The Weisenthal website states there are no one-size-fits-all treatments in this trial and no patient unknowingly receives a placebo instead of a promising new drug he/she had hoped to receive. Patient outcomes will be reported online, in real-time, so patients and cancer physicians will learn immediately if and how patients are benefitting from anti-angiogenic, anti-tyrosine kinase, and standard drug combination therapies identified for them by the new test.
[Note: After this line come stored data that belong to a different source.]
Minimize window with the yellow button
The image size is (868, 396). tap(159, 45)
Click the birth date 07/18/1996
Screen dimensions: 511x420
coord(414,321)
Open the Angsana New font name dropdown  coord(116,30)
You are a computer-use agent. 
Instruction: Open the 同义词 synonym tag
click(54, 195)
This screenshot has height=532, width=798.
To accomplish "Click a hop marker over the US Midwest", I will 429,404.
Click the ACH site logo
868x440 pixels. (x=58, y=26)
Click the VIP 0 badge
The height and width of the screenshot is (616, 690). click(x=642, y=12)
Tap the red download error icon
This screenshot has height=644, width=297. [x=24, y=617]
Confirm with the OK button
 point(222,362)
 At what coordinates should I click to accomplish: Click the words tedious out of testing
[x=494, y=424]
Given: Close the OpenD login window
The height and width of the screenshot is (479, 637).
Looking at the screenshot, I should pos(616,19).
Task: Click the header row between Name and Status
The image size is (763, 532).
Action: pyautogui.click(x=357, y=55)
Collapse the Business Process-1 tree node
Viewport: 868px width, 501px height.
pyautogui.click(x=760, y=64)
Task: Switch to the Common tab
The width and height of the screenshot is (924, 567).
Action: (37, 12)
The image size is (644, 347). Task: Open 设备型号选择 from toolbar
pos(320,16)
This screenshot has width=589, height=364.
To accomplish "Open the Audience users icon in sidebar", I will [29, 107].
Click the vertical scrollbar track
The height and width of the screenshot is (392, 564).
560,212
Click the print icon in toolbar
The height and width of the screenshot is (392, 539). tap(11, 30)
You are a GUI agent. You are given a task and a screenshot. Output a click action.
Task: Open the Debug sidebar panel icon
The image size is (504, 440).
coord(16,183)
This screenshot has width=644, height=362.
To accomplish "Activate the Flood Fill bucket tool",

It is the first clinical trial in which novel combinations of emerging drugs are tested for activity in biopsy specimens obtained from each individual patient. While many of these potentially effective drugs are highly expensive, one problem has been in determining in advance who would benefit from them, how to make the drugs more effective by using them in combination. The effectiveness of these drugs can increase exponentially when they are combined with other drugs in various ways.

It is a trial in which each patient receives treatment designed for him/her alone rather than a treatment that serves the financial or research interest of the pharmaceutical company or institution which sponsors traditional clinical trials. Until this new test, no technology existed which allowed for individualized laboratory assessment of candidate drug "combinations" prior to administering them to patients.

Jackie07 08-18-2008 03:41 PM

We need to get some rich people like Warren Buffett and Bill Gates involved. Anybody knows how to start a foundation for Her2 research?